__What is required__: Write the entries below out again in full. Match every character.

__Records shown__:
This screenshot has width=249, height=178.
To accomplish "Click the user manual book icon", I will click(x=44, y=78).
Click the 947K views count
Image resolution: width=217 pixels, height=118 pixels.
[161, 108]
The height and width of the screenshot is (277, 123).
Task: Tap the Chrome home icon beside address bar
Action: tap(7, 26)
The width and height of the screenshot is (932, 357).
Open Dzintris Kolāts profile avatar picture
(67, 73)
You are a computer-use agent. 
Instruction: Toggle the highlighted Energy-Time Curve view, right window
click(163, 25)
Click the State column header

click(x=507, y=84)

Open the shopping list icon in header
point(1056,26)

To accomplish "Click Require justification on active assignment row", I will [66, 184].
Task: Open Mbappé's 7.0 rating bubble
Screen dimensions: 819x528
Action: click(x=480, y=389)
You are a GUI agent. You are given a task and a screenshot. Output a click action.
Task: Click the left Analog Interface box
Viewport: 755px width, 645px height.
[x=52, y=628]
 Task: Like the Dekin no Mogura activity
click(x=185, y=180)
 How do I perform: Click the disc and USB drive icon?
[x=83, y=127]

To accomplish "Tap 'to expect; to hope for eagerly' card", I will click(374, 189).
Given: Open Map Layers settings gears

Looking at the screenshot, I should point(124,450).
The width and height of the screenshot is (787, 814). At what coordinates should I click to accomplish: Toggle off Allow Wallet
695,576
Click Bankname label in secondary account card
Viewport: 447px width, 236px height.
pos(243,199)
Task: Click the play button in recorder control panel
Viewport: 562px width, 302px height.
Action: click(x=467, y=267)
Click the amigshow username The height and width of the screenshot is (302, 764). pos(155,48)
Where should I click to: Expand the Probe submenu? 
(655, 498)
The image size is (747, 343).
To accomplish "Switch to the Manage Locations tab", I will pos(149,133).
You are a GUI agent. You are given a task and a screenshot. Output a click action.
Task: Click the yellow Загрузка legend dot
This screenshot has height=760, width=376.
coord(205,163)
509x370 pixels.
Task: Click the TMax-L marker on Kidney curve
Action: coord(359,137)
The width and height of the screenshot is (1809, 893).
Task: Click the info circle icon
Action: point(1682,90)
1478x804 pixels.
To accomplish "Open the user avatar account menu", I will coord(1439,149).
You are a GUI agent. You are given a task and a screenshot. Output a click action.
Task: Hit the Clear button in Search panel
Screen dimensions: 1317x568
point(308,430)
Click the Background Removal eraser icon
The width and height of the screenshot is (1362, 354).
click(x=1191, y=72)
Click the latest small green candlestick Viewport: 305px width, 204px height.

__Response for this exercise__:
This screenshot has width=249, height=178.
To accomplish "Click the user manual book icon", I will click(x=44, y=78).
Click the 947K views count
Image resolution: width=217 pixels, height=118 pixels.
[161, 108]
The height and width of the screenshot is (277, 123).
Task: Tap the Chrome home icon beside address bar
Action: tap(7, 26)
The width and height of the screenshot is (932, 357).
Open Dzintris Kolāts profile avatar picture
(67, 73)
You are a computer-use agent. 
Instruction: Toggle the highlighted Energy-Time Curve view, right window
click(163, 25)
Click the State column header

click(x=507, y=84)

Open the shopping list icon in header
point(1056,26)

To accomplish "Click Require justification on active assignment row", I will [66, 184].
Task: Open Mbappé's 7.0 rating bubble
Screen dimensions: 819x528
Action: click(x=480, y=389)
You are a GUI agent. You are given a task and a screenshot. Output a click action.
Task: Click the left Analog Interface box
Viewport: 755px width, 645px height.
[x=52, y=628]
 Task: Like the Dekin no Mogura activity
click(x=185, y=180)
 How do I perform: Click the disc and USB drive icon?
[x=83, y=127]

To accomplish "Tap 'to expect; to hope for eagerly' card", I will click(374, 189).
Given: Open Map Layers settings gears

Looking at the screenshot, I should point(124,450).
The width and height of the screenshot is (787, 814). At what coordinates should I click to accomplish: Toggle off Allow Wallet
695,576
Click Bankname label in secondary account card
Viewport: 447px width, 236px height.
pos(243,199)
Task: Click the play button in recorder control panel
Viewport: 562px width, 302px height.
Action: click(x=467, y=267)
Click the amigshow username The height and width of the screenshot is (302, 764). pos(155,48)
Where should I click to: Expand the Probe submenu? 
(655, 498)
The image size is (747, 343).
To accomplish "Switch to the Manage Locations tab", I will pos(149,133).
You are a GUI agent. You are given a task and a screenshot. Output a click action.
Task: Click the yellow Загрузка legend dot
This screenshot has height=760, width=376.
coord(205,163)
509x370 pixels.
Task: Click the TMax-L marker on Kidney curve
Action: coord(359,137)
The width and height of the screenshot is (1809, 893).
Task: Click the info circle icon
Action: point(1682,90)
1478x804 pixels.
To accomplish "Open the user avatar account menu", I will coord(1439,149).
You are a GUI agent. You are given a task and a screenshot. Output a click action.
Task: Hit the Clear button in Search panel
Screen dimensions: 1317x568
point(308,430)
Click the Background Removal eraser icon
The width and height of the screenshot is (1362, 354).
click(x=1191, y=72)
Click the latest small green candlestick Viewport: 305px width, 204px height.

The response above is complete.